Tien (tiensblurb) | 8476 comments Mod
To share your readings / reviews / thoughts / etc for James A Michener

Spoil Away...


message 2: by Dee (new)

Dee (austhokie) | 2548 comments Miracle in Seville was first book that I read by Michener for this challenge - its one of his short ones (only 108 pages) but it was a complete story. I've always been interested in going to see the running of the Bulls in Spain and this focused on some elements of that. It featured a sports writer sent to Spain to cover the bull-fighting season and in particular the goal of a owner to re-establish his bulls in history, as those of his in the past had. the detail in the book made me feel like I was there, when he was describing the three Matadors and their various methods of fighting, I could close my eyes and visualize what they were actually doing.


message 3: by Slayermel (new)

Slayermel | 664 comments woo hoo first book on one of our Author shelves :0)


message 4: by Arlene (new)

Arlene | 145 comments I finished Creatures of the Kingdom. It was a collection of animal stories, mostly from his longer books. There were stories from Alaska, Centennial, Chesapeake, The Covenant, Hawaii and Texas. I recognized several of the stories. I think my favorite was the last story, "the Colonel and Genghis Khan" about a squirrel who keeps invading the bird feeder in the retired officer's back yard. I don't think that this one was in any of his other books.


message 5: by Slayermel (new)

Slayermel | 664 comments Arlene that sounds soooo funny "the Colonel and Genghis Khan" the squirrel, I'm going to have to add this to my reading list. :0)


message 6: by Tien (last edited May 05, 2011 04:09PM) (new)

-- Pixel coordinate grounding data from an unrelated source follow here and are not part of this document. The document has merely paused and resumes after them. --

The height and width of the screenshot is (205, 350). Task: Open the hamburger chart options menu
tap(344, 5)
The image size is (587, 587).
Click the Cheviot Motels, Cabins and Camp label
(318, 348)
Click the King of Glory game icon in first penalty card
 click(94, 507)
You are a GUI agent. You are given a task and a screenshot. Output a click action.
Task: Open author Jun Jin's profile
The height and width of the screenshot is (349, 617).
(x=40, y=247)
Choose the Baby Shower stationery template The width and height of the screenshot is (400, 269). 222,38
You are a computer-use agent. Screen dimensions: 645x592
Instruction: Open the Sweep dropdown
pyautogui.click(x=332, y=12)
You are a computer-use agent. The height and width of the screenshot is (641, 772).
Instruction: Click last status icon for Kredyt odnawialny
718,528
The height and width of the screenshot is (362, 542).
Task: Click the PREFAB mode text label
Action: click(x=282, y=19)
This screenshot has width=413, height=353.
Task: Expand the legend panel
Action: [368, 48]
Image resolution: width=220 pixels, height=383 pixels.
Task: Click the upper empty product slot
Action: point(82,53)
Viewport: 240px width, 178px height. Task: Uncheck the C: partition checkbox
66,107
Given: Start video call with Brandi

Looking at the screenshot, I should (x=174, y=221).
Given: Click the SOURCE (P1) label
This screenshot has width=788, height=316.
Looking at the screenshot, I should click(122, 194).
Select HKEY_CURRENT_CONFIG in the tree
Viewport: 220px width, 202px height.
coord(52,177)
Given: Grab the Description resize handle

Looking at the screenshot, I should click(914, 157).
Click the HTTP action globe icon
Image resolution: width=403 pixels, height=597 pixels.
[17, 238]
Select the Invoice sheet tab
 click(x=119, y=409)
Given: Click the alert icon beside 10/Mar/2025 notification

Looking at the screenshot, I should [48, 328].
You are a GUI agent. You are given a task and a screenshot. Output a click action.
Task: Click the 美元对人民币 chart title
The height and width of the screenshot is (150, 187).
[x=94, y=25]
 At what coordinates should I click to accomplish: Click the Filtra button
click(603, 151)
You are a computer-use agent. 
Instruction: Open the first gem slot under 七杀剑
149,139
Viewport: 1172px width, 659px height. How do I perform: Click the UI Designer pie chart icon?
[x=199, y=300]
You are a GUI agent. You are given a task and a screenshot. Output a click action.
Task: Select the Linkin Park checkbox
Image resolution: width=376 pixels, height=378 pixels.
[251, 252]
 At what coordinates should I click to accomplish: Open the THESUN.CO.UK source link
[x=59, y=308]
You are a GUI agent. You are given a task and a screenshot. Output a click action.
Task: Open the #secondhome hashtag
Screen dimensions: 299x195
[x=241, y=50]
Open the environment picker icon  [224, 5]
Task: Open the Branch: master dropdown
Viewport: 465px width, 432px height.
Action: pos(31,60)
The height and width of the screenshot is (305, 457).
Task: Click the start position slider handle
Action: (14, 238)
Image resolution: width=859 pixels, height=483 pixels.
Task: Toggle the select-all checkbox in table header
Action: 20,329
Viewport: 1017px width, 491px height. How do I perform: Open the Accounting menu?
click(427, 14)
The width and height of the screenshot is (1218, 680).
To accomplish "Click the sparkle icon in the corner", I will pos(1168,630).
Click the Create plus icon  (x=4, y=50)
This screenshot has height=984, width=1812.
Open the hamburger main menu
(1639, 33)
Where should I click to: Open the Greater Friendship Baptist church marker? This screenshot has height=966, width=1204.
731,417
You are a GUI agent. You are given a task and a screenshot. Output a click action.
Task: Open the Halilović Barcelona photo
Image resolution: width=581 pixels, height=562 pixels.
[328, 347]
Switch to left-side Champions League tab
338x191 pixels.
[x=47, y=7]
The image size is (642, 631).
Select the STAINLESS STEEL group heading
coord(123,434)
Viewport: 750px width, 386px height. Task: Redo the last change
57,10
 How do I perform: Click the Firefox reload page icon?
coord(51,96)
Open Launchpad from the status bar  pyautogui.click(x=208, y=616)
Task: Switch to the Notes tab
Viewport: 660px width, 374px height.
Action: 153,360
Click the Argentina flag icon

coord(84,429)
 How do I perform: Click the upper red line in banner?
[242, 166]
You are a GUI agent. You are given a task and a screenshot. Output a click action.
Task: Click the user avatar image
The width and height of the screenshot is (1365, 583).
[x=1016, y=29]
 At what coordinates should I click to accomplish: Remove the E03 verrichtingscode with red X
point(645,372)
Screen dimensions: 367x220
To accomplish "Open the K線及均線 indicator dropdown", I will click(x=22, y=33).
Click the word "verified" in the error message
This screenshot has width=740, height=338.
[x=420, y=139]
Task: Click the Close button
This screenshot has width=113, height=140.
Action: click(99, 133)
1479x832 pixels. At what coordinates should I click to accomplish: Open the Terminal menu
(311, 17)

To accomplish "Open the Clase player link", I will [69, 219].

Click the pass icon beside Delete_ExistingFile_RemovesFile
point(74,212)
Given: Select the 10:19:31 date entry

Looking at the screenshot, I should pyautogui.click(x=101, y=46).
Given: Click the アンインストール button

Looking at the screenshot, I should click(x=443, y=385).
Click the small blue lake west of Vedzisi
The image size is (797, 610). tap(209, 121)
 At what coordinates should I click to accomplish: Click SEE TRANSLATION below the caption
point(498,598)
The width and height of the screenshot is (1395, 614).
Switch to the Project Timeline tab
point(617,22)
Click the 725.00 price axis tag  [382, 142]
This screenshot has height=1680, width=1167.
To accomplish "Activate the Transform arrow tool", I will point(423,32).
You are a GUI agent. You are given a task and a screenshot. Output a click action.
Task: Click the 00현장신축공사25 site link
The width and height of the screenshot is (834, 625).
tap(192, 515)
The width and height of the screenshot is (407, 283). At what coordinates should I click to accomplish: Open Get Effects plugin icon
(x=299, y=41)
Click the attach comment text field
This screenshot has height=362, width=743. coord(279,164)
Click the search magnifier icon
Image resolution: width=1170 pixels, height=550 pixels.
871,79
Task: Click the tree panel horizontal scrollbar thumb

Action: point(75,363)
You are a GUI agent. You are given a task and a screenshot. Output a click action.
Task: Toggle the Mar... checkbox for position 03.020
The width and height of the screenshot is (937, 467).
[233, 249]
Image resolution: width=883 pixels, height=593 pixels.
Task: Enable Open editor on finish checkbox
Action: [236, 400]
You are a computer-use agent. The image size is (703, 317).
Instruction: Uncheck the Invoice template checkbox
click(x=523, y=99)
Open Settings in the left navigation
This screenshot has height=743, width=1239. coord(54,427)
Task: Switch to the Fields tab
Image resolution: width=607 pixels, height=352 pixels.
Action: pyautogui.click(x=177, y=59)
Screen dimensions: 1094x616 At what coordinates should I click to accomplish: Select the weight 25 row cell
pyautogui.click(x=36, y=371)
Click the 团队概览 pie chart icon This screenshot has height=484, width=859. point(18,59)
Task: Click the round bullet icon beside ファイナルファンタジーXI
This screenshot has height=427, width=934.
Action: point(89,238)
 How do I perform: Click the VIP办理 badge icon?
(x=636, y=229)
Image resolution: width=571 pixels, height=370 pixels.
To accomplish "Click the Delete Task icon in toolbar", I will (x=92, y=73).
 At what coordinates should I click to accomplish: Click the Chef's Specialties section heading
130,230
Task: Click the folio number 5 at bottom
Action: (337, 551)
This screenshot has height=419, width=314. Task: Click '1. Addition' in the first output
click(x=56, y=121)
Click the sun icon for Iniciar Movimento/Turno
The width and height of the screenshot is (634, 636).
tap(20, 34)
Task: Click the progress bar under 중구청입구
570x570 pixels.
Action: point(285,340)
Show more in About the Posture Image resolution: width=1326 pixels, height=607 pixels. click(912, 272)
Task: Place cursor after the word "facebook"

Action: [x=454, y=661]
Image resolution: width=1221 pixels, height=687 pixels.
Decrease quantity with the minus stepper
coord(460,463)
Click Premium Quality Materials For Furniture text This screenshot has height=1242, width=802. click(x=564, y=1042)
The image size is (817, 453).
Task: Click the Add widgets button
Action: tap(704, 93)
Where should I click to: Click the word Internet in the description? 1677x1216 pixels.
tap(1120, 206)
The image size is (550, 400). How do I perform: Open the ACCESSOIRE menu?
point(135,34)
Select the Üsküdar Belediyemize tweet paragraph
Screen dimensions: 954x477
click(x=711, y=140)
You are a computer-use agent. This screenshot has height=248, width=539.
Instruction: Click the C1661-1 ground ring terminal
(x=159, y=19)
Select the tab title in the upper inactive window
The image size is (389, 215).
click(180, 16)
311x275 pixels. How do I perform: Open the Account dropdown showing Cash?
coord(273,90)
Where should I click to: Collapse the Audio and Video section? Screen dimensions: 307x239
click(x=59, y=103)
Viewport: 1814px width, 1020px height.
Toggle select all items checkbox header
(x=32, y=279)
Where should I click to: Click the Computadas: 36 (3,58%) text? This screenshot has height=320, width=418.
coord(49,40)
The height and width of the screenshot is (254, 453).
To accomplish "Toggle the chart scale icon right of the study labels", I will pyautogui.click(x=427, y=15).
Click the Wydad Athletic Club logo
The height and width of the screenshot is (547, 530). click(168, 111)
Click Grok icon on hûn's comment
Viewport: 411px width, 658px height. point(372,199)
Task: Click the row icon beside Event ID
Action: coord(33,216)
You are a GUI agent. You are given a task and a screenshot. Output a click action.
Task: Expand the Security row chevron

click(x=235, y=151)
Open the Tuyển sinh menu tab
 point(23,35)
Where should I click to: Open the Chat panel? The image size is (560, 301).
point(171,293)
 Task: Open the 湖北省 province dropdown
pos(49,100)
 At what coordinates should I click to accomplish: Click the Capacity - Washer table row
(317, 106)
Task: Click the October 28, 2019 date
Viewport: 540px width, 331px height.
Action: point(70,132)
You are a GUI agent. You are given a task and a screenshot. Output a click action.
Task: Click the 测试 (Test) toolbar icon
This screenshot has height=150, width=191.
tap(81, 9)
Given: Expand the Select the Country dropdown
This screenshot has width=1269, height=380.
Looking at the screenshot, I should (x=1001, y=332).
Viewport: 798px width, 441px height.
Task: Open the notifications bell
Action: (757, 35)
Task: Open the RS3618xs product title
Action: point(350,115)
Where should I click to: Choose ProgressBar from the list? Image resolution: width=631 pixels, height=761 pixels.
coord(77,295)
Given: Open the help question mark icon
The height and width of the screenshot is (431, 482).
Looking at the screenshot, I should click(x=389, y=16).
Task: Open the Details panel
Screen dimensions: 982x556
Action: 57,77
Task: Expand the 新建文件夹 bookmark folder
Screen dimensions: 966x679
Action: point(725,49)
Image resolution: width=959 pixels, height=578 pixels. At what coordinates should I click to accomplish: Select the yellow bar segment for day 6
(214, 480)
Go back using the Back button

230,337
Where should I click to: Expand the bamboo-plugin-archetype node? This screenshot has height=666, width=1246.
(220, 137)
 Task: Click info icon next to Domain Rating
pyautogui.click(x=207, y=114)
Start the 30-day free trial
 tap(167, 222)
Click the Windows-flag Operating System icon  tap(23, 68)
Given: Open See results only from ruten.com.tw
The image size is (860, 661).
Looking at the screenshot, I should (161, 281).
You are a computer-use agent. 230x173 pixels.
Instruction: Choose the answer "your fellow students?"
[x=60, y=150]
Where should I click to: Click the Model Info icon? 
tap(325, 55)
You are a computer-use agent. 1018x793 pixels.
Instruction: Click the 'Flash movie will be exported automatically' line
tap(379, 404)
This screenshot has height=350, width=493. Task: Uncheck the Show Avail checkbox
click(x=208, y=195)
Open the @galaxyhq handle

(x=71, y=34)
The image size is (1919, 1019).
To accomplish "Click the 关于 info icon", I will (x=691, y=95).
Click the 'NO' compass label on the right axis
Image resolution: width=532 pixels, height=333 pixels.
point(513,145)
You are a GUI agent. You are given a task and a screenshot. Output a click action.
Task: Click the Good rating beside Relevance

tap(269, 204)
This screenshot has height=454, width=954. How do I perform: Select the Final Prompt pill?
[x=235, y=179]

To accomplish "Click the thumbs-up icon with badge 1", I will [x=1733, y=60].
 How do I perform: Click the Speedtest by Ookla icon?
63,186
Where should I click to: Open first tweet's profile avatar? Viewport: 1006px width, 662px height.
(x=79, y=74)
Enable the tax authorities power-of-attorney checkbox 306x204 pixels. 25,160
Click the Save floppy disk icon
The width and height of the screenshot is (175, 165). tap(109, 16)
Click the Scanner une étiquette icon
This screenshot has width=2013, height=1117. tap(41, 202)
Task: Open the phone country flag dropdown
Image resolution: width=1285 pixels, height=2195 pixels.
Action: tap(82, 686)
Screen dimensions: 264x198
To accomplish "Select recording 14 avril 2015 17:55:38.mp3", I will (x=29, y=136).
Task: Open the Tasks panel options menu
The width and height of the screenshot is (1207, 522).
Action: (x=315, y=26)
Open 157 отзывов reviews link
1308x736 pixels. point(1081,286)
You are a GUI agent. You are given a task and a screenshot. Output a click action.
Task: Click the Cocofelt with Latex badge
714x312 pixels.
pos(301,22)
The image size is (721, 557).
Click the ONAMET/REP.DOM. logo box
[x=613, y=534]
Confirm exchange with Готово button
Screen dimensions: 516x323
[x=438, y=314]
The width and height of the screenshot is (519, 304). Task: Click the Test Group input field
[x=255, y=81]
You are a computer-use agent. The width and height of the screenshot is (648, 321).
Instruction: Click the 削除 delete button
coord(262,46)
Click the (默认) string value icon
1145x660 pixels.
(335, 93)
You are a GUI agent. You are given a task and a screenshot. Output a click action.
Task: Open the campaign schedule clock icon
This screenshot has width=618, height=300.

Tien (tiensblurb) | 8476 comments Mod
I finally finished Poland - which is probably one of the thickest books for Michener (my ed has 849 pages!) and it has taken me some time to read it :p

I have to admit that also has to do with the book itself (it doesn't really encourage to really want to pick it up to know what's happening).

What I don't like about the book is that the first chapter sets up a scene in contemporary time (keep in mind book was published 1983) and then for the rest of the book (except for the last chapter), it's basically a 'history' of Poland from the 1st century to now (80s). So, there isn't main characters as such (no one I really get attached to and spur on). The way it's written is that we follow generations of 3 families throughout the centuries. These families are of different positions (magnate, minor gentry / landlord, and peasant) from one particular area. So, it was a really long book on how Poland struggled throughout centuries due to the stubborness of certain people plus not having strong leadership in position of a period of time which may do good and continued dependence on other bigger countries, therefore their current existence is still straining & struggling but unable to reach their ideal 'Poland'.

Most definitely not a good first book to start reading an author from :p but it did fit with a ROAR and it was one of the reason I picked it up. It was interesting in some ways but I think if I really want to read a history of Poland, I will pick up an actual non fiction book on the history of Poland!